日本経団連は4日、東京・大手町の経団連会館に、米国経済に精通するエコノミストとして著名なディシジョン・エコノミクス・インコーポレーテッドのアレン・サイナイ社長兼チーフ・グローバル・エコノミストを招き、オバマ政権発足後の米国経済の現状と今後の展望に関する懇談会を開催した。
サイナイ氏は冒頭、長く、深刻な景気後退と金融危機に直面する米国経済の現状について触れ、金融機関の信用収縮やバランスシートの毀損、株式相場の下落、資産の目減りなどにより、金融機関が実体経済に十分な信用を供与できないことが、景気循環プロセスを一層悪化させていると指摘した。
続いて、米国経済の急激な落ち込みを招いた最大の要因として、これまで世界経済をけん引してきた米国の旺盛な個人消費が、大幅に冷え込んでいる点を挙げ、たとえ今後、景気が回復に向かったとしても、米国民のローンを前提とした大量消費型の消費スタイルは、危機前の状態に戻ることはないとして、米国民の消費行動に長期的なトレンド・シフトが起きている点を強調した。

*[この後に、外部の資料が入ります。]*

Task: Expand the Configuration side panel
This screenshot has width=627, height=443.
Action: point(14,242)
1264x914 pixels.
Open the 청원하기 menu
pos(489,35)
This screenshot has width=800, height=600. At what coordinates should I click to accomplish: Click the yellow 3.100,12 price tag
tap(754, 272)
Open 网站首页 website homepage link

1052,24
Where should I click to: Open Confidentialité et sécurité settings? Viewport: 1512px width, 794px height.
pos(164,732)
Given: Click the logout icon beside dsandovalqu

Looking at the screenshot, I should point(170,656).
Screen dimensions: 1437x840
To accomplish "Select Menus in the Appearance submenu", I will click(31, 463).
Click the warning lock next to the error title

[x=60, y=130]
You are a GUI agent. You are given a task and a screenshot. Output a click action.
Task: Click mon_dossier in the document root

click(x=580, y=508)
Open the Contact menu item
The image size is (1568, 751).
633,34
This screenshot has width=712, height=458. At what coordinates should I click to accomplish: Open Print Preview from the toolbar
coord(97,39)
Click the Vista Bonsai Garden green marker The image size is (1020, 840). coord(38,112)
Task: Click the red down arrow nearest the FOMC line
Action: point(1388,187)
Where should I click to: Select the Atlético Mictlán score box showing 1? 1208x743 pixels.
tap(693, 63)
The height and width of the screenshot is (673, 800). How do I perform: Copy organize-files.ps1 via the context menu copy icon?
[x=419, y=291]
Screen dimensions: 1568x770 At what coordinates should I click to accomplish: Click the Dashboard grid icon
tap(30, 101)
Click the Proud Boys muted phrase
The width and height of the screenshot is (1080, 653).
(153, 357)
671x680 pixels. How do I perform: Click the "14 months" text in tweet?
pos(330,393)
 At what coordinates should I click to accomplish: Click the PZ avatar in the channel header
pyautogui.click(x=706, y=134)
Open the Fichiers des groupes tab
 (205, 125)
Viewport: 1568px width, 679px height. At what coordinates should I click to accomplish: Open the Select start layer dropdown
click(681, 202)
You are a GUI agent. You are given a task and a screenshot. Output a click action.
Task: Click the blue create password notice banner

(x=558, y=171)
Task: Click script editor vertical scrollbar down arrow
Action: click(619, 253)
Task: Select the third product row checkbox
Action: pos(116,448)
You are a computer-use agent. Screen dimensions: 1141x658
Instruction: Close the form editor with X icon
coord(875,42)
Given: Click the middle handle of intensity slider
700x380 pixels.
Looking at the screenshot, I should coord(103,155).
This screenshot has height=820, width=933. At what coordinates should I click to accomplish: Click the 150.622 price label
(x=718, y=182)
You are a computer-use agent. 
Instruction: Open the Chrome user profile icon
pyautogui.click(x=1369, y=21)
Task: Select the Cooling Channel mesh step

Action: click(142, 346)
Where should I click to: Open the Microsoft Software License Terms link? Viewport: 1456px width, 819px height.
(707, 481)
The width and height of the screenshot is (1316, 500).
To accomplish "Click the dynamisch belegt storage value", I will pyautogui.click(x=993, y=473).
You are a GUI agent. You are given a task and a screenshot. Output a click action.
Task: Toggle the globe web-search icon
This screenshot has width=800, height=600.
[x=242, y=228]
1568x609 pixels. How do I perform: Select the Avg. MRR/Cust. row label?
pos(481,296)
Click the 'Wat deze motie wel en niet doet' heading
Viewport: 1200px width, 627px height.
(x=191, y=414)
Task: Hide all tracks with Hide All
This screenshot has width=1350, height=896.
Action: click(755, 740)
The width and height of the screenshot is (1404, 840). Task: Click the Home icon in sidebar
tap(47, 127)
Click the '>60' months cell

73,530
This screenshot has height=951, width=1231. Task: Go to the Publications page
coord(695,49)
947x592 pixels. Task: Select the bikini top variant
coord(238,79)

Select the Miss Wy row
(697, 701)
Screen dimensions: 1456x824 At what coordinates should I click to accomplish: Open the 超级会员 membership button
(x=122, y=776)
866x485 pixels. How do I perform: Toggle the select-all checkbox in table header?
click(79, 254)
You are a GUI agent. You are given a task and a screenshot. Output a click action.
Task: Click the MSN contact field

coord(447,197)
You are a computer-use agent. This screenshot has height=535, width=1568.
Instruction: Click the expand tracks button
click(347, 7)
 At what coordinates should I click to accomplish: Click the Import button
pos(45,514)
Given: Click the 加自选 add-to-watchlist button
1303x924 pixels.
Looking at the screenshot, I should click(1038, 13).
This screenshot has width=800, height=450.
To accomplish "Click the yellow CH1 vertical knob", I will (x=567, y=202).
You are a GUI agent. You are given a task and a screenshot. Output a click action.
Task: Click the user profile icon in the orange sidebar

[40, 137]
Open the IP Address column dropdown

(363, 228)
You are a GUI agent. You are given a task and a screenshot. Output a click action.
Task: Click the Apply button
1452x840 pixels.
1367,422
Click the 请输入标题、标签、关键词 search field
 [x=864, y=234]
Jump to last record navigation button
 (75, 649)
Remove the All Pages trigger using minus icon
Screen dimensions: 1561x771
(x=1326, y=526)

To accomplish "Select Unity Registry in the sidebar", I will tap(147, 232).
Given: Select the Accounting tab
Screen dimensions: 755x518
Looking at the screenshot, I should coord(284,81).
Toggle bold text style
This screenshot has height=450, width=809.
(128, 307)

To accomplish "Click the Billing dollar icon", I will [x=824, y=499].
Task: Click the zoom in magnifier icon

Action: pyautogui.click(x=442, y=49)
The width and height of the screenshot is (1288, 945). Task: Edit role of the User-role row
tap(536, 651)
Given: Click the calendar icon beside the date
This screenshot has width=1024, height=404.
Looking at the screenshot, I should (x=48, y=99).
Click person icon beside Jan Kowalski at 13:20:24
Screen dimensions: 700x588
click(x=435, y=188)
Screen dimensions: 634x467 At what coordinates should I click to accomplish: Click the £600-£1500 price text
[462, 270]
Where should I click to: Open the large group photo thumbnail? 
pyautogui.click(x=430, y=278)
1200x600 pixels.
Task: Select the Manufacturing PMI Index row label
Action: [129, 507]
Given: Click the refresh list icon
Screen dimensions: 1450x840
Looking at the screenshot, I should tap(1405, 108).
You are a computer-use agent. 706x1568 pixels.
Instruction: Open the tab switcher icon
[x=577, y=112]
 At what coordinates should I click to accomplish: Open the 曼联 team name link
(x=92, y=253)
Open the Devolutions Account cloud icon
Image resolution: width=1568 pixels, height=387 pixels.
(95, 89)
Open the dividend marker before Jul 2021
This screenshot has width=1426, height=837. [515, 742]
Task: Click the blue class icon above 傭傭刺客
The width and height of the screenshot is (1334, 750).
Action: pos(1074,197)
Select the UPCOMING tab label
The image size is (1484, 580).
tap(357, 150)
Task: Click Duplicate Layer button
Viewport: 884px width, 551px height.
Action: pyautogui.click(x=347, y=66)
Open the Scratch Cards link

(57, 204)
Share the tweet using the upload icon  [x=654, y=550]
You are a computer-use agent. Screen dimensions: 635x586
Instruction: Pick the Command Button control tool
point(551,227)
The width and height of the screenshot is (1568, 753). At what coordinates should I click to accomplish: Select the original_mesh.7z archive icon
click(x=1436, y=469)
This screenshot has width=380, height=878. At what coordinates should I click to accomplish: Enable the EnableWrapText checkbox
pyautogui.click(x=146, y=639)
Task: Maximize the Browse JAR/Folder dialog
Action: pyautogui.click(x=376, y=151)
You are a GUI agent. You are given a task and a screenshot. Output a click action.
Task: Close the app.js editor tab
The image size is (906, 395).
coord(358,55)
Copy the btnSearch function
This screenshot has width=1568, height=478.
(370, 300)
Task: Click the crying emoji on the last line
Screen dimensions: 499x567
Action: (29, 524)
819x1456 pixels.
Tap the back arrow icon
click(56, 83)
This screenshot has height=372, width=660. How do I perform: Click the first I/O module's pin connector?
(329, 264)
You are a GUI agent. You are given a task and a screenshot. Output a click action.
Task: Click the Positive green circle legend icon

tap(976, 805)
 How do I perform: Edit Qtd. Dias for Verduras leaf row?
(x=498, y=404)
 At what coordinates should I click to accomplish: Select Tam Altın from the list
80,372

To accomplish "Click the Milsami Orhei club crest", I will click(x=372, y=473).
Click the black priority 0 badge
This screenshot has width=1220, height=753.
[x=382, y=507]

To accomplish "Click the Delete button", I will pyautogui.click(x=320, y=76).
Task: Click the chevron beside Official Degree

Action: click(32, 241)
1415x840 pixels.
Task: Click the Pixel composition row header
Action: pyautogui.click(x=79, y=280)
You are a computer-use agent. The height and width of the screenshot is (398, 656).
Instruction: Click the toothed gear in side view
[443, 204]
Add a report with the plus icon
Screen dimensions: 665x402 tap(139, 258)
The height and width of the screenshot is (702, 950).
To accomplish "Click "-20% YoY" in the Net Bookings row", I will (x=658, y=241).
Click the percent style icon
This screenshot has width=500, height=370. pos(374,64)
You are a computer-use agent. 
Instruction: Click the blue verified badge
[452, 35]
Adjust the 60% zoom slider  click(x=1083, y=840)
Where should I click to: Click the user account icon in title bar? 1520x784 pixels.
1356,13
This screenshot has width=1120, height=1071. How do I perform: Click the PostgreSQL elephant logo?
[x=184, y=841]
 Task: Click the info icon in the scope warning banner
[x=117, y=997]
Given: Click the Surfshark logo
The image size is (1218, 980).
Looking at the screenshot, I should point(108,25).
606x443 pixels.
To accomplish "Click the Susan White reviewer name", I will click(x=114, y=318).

最後に、現在、米国議会で審議されている景気対策法案(同法案は、既に議会で承認され、17日に大統領の署名・発効済み)に関しては、一定の評価を与えつつも、政府主導によるプログラムであることから、消費者や企業への十分な波及効果をもたらさない可能性を指摘するとともに、日本企業に対しては、金融危機後、これまでの米国の経済状況が一変していることを認識した上で、対米ビジネス戦略を再構築する必要があると述べた。